When Kevin Macdonald – the acclaimed director behind Touching The Void and The Last King Of Scotland – decided to curate YouTube footage into a feature film, he could not have expected to receive over 44,500hrs of footage from 192 countries. People of all ages, from every walk of life, and from every corner of the world celebrated the idea of recording their daily activities and contributing to this time capsule for the YouTube generation.
That phrase, “YouTube generation”, carries so many ugly connotations – of twenty-something Western youths giggling at kittens in jars and strumming along to True Love Waits – but this film highlights how the farthest reaches of civilisation have embraced this unique phenomenon. Humble American families, Arabian bachelors, quiet African tribesmen, terminally ill housewives – thousands upon thousands recorded the trivial thoughts and activities of Thursday 24th June 2010. The resulting film, Life In A Day, is an astounding, baffling, and strangely moving tapestry of human civilisation.
Under Macdonald’s guidance, the film never feels incomprehensibly fast as the hundreds of clips flitter past. He avoids the obvious dichotomies (East vs. West, US vs. Islam, old vs. young, etc) and chooses simply to tell the story of a day, from 00:01 to 23:59. The resulting story allows for an almost tranquil rumination on the subtle differences between cultures:
How do you cook an egg? In a wok on a street corner? Carefully prepared in a kitchen? Hastily cracking shells over a fire in the Armenian forests? And how do you brush your teeth? On the toilet? In an old pewter mug? With your toes? And how do you get to work? Riding a Shetland pony? Jumping on the back of a Paris bus? Sharing a motorbike into Delhi with three other men? The film allows glimpses of so many ways of living, and the differences between them are more often funny and charming than ominous or sombre.
Macdonald also allows a number of threads to trail through the meta-narrative: an American mother suffering from cancer, a Korean man who has been cycling the world for a decade, a young Latino boy who shines shoes and obsesses over Wikipedia. These eclectic stories are never exploited for laughs or tears – there is simply no time for that here – but the emotional involvement we feel for this chorus of characters colours our understanding of the steady stream of images and clips that flows around them.
The film takes a dark turn with footage of the Love Parade Festival in Germany. The images of herds of innocent revellers collapsing in on one another in the unavoidable crush, while thousands of helpless onlookers watched, is painful and futile. From here the film delves into the Dionyson chaos that, some say, lies beneath the peaceful coherence of everyday life: street fights, baying crowds, Las Vegas excess, Football thugs, rockets and fireworks, bombs, darkness, fire and chaos.

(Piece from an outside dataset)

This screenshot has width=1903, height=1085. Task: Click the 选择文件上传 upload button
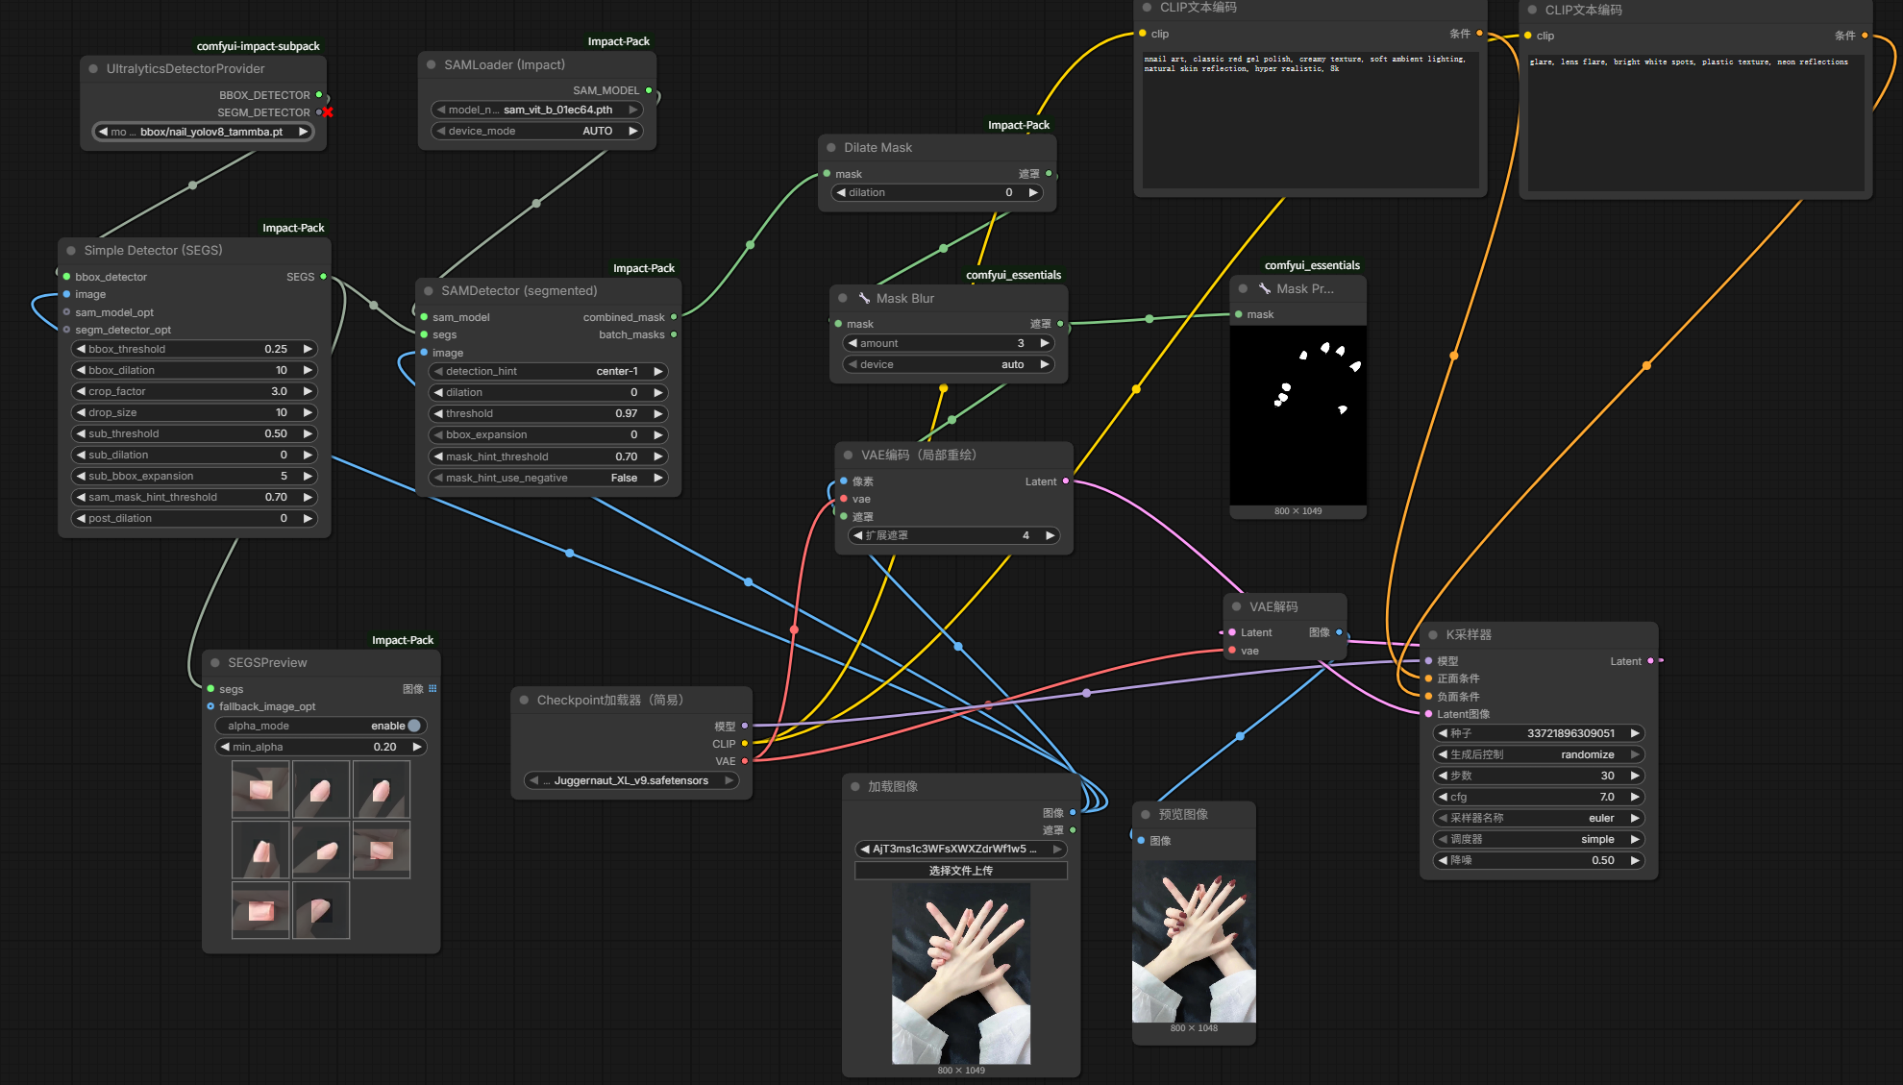960,871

The ending is purposefully trivial and remote: as midnight approaches, and the thunder and lightning envelopes her car in a parking lot, a young woman’s tear-filled eyes glimmer with pride and hope. She has been at work all day, and nothing of note has happened; but somehow she feels that something wonderful has taken place. A life shouldn’t need to be heroic, contr oversial, or glamorous for the wider world to take notice of it. Wonderful little things happen every day, and finally a film has come along that celebrates every single one of them.